Jouer est un besoin chez l’enfant. Par cette activité éducative il va apprendre tout ce qui fera de lui un adulte. Un adulte joueur ou mauvais joueur. Car le jeu n’est pas toujours ludique. Il peut être dangereux : jeux de mains = jeux de vilains. Voire dramatique : mettre sa vie en jeu. Dans tout jeu il y a enjeu. Sinon ce n’est plus du jeu. Dans «A ce petit jeu…», construit en trois volets pour dix personnages, les enjeux sont de taille : être un auteur reconnu, obtenir la présence de France-Inter, se servir d’un revolver. Manipulation, pression, opposition, triche, séduction, tout est bon pour l’emporter quand rôde le démon du jeu. Ceci dit sans être vieux jeu.

 

INTERDIT AUX MINEURS

 

PERSONNAGES

 

Michel Moriceau, un gentil garçon

Camille Moriceau, sa soeur

Comédien 1 (Georges Labris), un comédien pas très jeune

Comédien 2 (Julien Cafaza), un comédien jeune

Comédienne (Amalia Zerbini)

L’Auteur (Gérard Levoyer)

L’Animatrice (Pauline Birage)

Le Réalisateur

La Bruiteuse

Le musicien

 

 

 

Nous sommes dans un studio d’enregistrement de Radio France.

Il y a un joyeux brouhaha : les comédiens discutent, rigolent, ou disent leur texte à haute voix.
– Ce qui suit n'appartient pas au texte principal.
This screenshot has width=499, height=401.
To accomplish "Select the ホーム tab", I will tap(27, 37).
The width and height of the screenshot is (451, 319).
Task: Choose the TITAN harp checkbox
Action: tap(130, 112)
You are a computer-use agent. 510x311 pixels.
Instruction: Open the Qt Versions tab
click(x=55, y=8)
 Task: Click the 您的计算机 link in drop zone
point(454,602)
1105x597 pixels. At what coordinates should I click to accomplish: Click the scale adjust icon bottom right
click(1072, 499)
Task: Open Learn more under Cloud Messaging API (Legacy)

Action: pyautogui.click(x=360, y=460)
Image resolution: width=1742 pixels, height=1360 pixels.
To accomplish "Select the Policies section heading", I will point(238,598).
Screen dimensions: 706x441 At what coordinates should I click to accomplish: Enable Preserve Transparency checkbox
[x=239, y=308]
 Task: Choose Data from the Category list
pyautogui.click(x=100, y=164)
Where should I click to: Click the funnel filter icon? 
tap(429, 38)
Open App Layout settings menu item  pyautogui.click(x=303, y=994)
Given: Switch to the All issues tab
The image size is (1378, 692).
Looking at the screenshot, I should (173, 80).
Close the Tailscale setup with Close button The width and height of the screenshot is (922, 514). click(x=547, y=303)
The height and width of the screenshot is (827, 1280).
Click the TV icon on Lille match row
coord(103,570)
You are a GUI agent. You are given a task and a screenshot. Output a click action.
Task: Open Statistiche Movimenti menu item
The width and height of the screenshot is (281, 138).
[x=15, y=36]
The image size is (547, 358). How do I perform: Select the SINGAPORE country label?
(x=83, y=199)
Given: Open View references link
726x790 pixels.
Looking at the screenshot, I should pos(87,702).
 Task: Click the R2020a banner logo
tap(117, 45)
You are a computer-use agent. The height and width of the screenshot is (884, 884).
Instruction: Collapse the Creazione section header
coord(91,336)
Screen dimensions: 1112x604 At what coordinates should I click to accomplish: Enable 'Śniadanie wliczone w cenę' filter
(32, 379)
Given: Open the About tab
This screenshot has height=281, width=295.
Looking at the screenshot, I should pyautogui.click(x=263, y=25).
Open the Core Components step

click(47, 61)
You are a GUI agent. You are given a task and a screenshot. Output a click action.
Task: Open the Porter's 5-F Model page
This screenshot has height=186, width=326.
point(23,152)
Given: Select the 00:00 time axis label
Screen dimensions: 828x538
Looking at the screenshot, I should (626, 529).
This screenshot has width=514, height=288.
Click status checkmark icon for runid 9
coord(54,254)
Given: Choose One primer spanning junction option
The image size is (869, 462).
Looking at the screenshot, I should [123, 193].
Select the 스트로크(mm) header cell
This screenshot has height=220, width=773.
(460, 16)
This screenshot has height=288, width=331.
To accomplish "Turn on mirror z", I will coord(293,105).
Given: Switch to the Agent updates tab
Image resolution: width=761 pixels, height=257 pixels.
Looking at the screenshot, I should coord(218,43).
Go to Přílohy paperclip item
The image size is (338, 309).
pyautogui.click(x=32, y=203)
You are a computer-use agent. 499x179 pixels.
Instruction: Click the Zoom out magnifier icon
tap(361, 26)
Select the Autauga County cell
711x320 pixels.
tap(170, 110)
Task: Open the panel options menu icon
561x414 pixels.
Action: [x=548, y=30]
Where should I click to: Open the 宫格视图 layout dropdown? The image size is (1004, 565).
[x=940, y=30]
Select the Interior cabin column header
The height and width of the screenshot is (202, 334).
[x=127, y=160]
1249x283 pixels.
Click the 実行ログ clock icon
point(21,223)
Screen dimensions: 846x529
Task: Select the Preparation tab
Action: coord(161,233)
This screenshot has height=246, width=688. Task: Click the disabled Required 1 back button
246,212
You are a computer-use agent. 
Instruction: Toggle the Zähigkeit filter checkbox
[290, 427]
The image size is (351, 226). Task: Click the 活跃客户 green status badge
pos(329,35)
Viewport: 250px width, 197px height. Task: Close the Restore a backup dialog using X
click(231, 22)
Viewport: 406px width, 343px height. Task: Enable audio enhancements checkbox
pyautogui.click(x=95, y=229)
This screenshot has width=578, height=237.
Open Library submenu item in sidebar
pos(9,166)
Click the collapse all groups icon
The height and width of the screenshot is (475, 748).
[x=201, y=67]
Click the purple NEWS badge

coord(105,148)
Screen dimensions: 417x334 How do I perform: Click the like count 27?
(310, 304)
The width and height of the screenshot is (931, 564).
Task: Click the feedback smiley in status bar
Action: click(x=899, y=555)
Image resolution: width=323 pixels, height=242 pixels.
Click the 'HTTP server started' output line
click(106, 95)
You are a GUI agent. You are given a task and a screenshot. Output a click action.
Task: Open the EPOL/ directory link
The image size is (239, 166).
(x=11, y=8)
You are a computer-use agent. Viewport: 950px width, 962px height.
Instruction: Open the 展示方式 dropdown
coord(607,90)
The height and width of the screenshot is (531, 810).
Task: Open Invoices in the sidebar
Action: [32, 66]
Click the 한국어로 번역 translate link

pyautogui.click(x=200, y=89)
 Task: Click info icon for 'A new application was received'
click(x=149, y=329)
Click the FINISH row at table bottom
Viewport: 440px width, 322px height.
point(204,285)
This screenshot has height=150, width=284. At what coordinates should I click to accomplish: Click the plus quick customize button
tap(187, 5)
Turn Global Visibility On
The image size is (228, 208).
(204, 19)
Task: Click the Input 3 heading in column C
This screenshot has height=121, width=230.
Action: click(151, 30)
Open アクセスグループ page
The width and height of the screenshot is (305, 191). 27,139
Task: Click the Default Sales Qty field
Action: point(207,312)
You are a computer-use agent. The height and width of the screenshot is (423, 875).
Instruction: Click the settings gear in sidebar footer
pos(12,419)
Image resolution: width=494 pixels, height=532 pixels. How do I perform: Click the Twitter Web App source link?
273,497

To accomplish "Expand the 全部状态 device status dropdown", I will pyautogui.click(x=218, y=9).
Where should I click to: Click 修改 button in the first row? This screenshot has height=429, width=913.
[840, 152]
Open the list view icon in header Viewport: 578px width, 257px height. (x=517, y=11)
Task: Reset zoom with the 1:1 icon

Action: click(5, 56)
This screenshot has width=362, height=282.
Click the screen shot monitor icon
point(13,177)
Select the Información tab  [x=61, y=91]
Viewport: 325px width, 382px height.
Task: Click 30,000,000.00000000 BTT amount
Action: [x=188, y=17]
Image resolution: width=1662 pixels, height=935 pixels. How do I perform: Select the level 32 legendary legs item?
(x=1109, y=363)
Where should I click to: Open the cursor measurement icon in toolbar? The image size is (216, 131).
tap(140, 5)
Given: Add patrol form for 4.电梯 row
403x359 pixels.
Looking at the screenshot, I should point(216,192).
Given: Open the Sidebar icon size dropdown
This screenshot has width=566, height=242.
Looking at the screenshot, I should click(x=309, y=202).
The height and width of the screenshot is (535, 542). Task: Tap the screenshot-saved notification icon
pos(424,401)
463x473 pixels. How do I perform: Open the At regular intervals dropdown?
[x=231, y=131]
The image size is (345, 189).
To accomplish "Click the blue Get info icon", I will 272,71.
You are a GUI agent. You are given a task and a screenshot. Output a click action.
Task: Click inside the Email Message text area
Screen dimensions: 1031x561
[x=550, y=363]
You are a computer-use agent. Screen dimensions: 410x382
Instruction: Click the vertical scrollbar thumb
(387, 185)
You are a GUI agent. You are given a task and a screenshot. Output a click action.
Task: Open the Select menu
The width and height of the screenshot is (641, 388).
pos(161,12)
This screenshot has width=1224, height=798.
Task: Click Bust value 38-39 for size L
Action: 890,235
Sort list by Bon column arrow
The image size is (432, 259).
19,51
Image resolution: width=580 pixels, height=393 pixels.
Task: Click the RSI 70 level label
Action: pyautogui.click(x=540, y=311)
Un musicien joue du piano (ou du synthétiseur). Si le comédien n’est pas musicien, il testera simplement les touches.

La bruiteuse manipule ses objets.

L’animatrice se concentre, puis court chercher quelque chose ou parler en régie. On la sent excitée.

Dans un coin, on suggérera la cabine régie qui, logiquement, est à l’extérieur. On peut prévoir une séparation translucide.

On entend une musique, celle qui doit être diffusée au même moment sur l’antenne.

Le réalisateur - Attention, Pauline, antenne dans une minute.

L’animatrice (paniquée) - Ah, mon dieu, déjà… A moi ? Qu’est-ce que je dis ? Ah oui, « la dramatique en direct ». Quelle idée ! Pourquoi en direct ? Si on bafouille on ne peut plus…

Le réalisateur (calme) - Tout va très bien se passer, Pauline, pas de panique.

L’animatrice - Mais oui, mais oui, Roger, tu as raison. Tout va bien ! A part que j’ai le maquillage qui fond, du rimmel plein les yeux, les mains moites et des auréoles sous les bras.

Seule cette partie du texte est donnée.